MR. COURTENAY WARNER (Staffordshire, Lichfield)

congratulated the Secretary to the Board of Trade on having made some arrangement in regard to this particular Bill; but he hoped that the Bill would not be taken as a precedent. Very stringent conditions ought to be laid down in such Bills in regard to public companies taking water. There was no doubt that land had been permanently injured by public companies taking water from deep wells, and the private interests of farmers had suffered very severely therefrom.

MR. MORTON (Sutherland)

said he wished to protest against the attempt of the Secretary to the Board of Trade to prevent opposition to such Bills Second Reading as this. The right hon. Gentleman must know that people interested in such Bills could not find the money to oppose a wealthy public company in Committee. The Board of Trade officials were paid to look after the interests of the public in an impartial way and not to act or to seem to act on behalf of any company whatever.

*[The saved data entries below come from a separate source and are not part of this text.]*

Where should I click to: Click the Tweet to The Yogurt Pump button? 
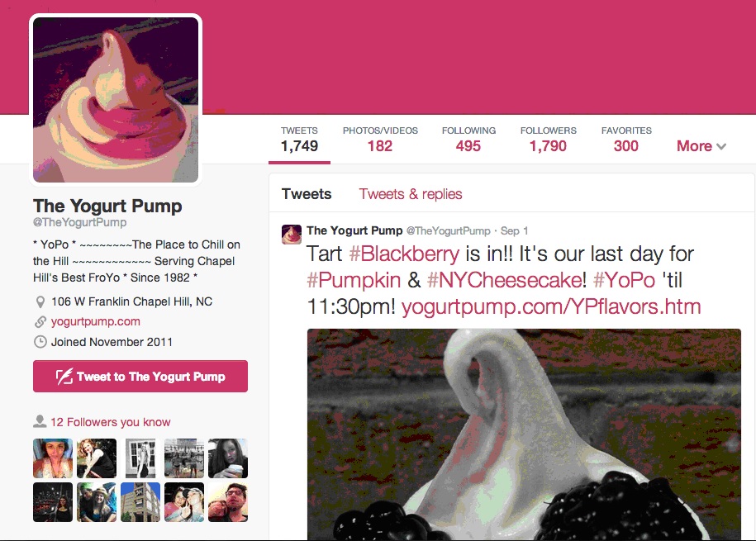[x=140, y=376]
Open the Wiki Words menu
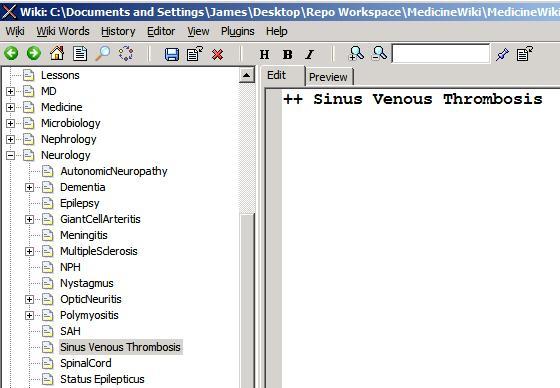This screenshot has width=560, height=388. coord(63,31)
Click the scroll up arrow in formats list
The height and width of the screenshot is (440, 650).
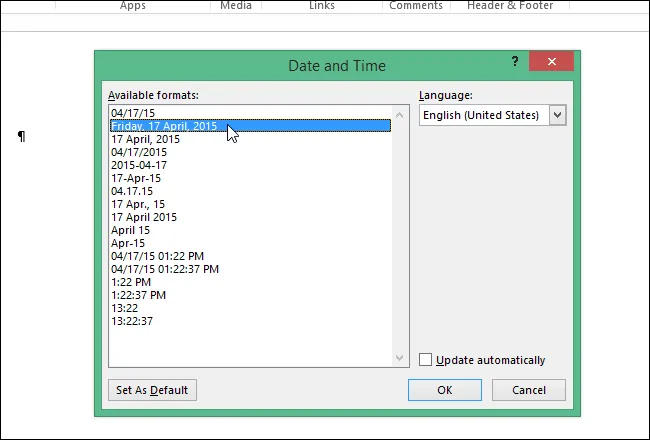[x=399, y=115]
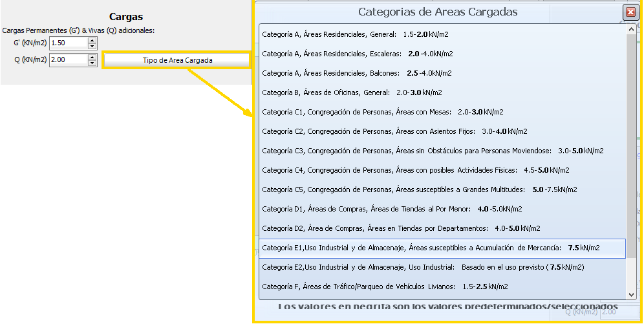The height and width of the screenshot is (324, 644).
Task: Pick Categoría C5, Áreas susceptibles a Grandes Multitudes
Action: pos(419,189)
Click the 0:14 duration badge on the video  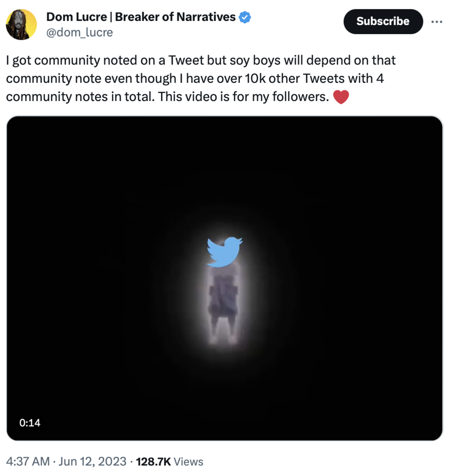[30, 423]

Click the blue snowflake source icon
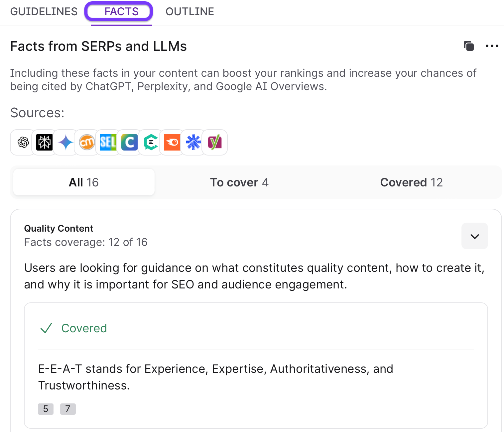tap(193, 143)
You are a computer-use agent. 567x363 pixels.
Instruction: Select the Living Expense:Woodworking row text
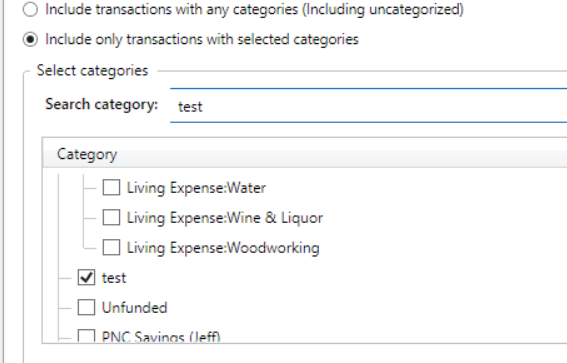(x=223, y=248)
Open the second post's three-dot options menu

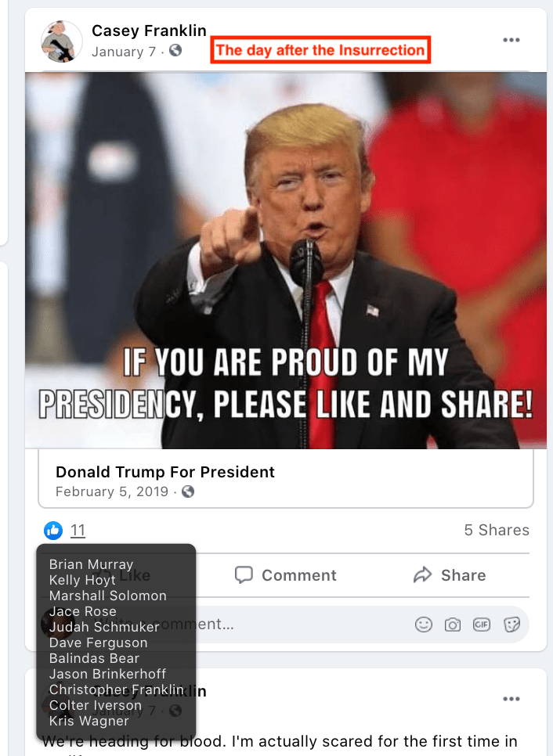coord(511,699)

MR. CLOUGH (Yorkshire, W.R., Skipton)

wished to ask, as a point of order, whether it was a rule, Written or unwritten or a point of honour, that no hon. Member who was a shareholder in the london and Brighton Railway should vote upon a bill promoted by the company in which he had a financial interest.

MR. SPEAKER

The hon. Member has put to me rather a difficult Question, and as it does not immediately arise on this Bill, I would rather defer the reply to it until the actual occasion arises. It is always open to the House to strike out the name of an hon. Member who happens to have voted in a division when that Member has been directly furthering his pecuniary interests by the vote which he has given. On each question, as it arises, it is for the House to decide.

Amendment, by leave, withdrawn.

Original Question put, and agreed to.